If you hold 5% of the share capital (and as above all parts of the test are met) ER can apply:

  • If you sell in stages only the first sale will qualify as this will take you below 5%.
  • Consider deferred consideration or Loan notes to ensure that the whole 5% is sold at once. 

Resigning as a director

You must be an officer or employee of the company throughout the requisite period (one or two years depending on the date of disposal.

  • You must not resign your position as director or employee until the share sale is complete or you risk jeopardising the relief.

Are you sure your company is a trading company?

The company must be a trading company or a member of a trading group throughout the one or two year period.

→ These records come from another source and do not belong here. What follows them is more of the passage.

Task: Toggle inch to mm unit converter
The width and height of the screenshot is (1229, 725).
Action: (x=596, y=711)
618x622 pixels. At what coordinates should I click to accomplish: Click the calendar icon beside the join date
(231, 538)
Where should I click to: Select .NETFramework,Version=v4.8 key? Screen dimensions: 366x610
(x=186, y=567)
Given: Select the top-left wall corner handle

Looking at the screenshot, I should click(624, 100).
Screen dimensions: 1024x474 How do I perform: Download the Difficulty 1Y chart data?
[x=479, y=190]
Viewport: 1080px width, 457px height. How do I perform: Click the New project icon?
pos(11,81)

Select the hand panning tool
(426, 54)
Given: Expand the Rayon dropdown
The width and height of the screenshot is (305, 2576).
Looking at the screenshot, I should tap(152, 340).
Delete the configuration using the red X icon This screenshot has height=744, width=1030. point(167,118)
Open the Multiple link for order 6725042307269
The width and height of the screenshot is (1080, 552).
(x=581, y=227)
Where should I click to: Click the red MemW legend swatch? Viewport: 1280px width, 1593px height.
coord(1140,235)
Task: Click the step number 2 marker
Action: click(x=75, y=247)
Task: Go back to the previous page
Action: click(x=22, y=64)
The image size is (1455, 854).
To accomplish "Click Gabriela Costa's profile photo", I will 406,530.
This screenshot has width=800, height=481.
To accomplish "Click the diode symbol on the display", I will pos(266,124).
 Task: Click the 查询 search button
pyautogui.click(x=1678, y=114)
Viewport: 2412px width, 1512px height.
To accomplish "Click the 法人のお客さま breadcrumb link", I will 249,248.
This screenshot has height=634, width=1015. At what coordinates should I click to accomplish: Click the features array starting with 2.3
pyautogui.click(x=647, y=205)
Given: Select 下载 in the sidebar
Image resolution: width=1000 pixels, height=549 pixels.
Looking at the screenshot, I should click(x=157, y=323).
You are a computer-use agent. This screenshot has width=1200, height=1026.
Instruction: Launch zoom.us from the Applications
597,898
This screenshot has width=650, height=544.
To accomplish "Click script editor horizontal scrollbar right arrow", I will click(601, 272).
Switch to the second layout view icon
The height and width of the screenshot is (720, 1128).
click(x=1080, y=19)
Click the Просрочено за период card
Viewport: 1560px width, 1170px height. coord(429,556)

  • For ER the test is that non-trading or investment activities must not be more than 20%, looked at in the round.
    • This is different to business property relief (BPR) where only 50% of the business must be trading to qualify.
  • There are various factors to consider including:
    • Income from non-trading activities.
    • The asset base of the company.
    • Expenses incurred or time spent by officers and employees of the company.

Too much cash or investment property alone may not prevent a company from trading for ER but a combination of these and a decline in trading activity may tip the balance into non-trading status.